I think it's sensible advice (to both follow and give to others) to just not answer or engage with any incoming calls from anyone - shops, banks, service providers, anyone. Any that are genuine will not (or certainly should not) mind you calling them independently to ask if there is anything they need to know or ask.

 

[oldmanwinter]

Call spoofing needs to be stopped. The cons far outweigh the pros. Do something Congress, FCC, Apple, someone!
[doublepost=1546637949][/doublepost]

Question is, how does the scammer know the number they are calling is an iPhone?

They don't care. They can make calls in the millions. They're bound to hit a good percentage of iPhones.

 

[jonblatho]

That would have the added benefit of preventing all kinds of espionage and eavesdropping on everyone's phone calls.

Which is, of course, exactly why it'll never happen.

 

[Allpaul]

Apple is doomed..

 

[Superhai]

Any that are genuine will not (or certainly should not) mind you calling them independently to ask if there is anything they need to know or ask.

It is a tricky one, as is this case. The call is about possible breach, which if it was real could be important to follow up immediately, if Apple knew that action had to be taken. There are also legitimate reasons to call a customer if there are any other critical issues. Credit card companies routinely calls if there are suspicious transactions, airline calls if flights are changed or canceled. The solution is rather to change the underlying infrastructure.

 

[cloudyo]

Apple support does not cold call users in this manner,

Yes, they do. I got a call about about a post I made in their Support Forums. I was very suspicious at first but the things they already knew about me (like, the real identity and phone number behind my nickname) made me trust the guy on the other end. At the end he also gave me an apple.com address to send an error report to, so i am sure it was legit.

My point is: it happens.

 

[cppguy]

This is very common, unfortunately. I repeatedly get phishing scam calls from my bank, insurance company. The phone number seems legit, it's always the correct 1-800 number. They are asking for the last 4 digits of the social security number for "verification" purposes. If the real bank is calling, they never ask for such thing. They don't need to verify your SSN, Mother's name, digits of your cards, and so on.

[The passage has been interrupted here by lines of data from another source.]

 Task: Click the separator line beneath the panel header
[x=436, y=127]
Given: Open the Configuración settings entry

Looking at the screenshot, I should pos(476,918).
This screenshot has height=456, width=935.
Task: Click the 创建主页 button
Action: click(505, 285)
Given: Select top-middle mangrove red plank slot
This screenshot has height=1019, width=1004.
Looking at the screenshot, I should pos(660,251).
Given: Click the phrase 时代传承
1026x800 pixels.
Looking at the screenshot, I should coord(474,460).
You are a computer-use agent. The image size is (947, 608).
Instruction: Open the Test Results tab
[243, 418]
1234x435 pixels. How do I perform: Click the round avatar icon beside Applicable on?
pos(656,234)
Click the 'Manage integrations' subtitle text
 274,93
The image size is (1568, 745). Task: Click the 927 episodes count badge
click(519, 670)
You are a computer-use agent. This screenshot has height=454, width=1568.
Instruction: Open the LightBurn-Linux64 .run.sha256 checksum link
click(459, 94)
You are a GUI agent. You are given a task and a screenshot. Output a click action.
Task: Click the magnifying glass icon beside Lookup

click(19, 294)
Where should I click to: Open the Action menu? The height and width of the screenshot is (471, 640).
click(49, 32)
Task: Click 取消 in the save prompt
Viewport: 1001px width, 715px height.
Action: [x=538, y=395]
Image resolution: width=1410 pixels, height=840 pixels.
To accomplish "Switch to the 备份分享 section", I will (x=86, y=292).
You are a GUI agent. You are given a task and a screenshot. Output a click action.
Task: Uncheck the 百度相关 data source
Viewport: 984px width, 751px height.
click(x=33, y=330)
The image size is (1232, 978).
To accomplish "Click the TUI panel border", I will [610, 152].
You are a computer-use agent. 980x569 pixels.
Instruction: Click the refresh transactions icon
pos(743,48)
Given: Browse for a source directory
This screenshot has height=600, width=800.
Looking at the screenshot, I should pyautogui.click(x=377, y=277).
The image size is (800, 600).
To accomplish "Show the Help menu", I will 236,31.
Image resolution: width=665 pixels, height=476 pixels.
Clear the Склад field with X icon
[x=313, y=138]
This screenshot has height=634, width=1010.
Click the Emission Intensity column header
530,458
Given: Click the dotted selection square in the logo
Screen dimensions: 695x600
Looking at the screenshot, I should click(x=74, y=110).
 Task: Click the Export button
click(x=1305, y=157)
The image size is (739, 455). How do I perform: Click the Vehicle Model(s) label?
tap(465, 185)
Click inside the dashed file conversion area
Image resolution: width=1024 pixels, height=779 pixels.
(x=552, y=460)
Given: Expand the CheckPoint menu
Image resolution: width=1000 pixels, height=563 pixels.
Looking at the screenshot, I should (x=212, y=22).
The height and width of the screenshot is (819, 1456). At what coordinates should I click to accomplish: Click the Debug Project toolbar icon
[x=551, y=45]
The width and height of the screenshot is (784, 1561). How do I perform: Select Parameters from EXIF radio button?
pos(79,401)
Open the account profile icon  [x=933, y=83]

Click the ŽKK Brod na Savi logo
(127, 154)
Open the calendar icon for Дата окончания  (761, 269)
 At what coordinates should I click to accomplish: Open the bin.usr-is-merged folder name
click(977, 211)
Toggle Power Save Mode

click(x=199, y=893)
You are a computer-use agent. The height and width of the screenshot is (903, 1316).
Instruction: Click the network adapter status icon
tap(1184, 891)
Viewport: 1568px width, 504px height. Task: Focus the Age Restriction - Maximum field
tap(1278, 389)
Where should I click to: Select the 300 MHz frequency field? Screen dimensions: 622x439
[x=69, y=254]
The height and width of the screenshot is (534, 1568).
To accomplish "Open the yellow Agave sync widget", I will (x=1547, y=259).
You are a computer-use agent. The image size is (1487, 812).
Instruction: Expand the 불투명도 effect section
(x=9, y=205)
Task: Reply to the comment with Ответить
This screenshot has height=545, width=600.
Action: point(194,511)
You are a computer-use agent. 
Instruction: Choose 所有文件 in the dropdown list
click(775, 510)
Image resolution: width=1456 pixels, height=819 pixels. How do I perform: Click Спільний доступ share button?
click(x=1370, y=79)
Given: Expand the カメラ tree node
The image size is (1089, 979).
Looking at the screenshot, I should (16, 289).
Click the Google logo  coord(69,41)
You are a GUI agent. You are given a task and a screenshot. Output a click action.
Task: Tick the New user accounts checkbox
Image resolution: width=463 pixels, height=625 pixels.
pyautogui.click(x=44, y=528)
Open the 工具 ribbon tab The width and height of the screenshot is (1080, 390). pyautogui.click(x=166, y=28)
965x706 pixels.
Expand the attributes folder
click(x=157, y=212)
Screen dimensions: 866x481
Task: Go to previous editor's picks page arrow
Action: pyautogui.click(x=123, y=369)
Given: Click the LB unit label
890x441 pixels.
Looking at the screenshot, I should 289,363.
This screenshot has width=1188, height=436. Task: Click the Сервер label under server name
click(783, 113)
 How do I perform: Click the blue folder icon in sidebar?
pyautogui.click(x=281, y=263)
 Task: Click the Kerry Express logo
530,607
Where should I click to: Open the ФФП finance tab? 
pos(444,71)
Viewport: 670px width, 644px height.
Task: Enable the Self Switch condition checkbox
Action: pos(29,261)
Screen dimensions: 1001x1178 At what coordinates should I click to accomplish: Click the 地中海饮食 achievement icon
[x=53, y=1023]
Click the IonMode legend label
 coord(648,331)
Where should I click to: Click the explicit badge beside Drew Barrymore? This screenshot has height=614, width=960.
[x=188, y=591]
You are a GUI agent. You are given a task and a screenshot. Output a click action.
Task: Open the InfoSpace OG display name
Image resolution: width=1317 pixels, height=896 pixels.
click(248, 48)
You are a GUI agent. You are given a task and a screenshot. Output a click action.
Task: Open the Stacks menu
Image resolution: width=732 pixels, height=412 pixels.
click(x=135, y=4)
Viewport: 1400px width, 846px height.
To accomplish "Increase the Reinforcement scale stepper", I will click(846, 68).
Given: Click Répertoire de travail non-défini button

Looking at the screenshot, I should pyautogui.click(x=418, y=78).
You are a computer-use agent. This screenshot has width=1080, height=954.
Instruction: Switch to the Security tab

They may verify your address, and that's it. I would hang up immediately, and call the official number myself. Never provide any information to incoming callers!!!

 

[npmacuser5]

Amazes me that in Today's technology we cannot make a caller ID and or email work securely. A phone number/email address should be unique in the digital world. Lot of creative minds out there, put them to work.

 

[CPx]

I’ve never understood why there isn’t a simple whitelist function. I don’t want ANYONE outside of my contacts sending me email or texts, or calling me. Is it too much to ask to block people you don’t know from contacting you?

Unless you deleted it manually, the 1-800-MYAPPLE number used here is already in your contacts. It's in mine, anyway, and I never added it.

 

[joenruschia]

I get an average of four of these calls a day. It's annoying but it's been going on for at least a month now.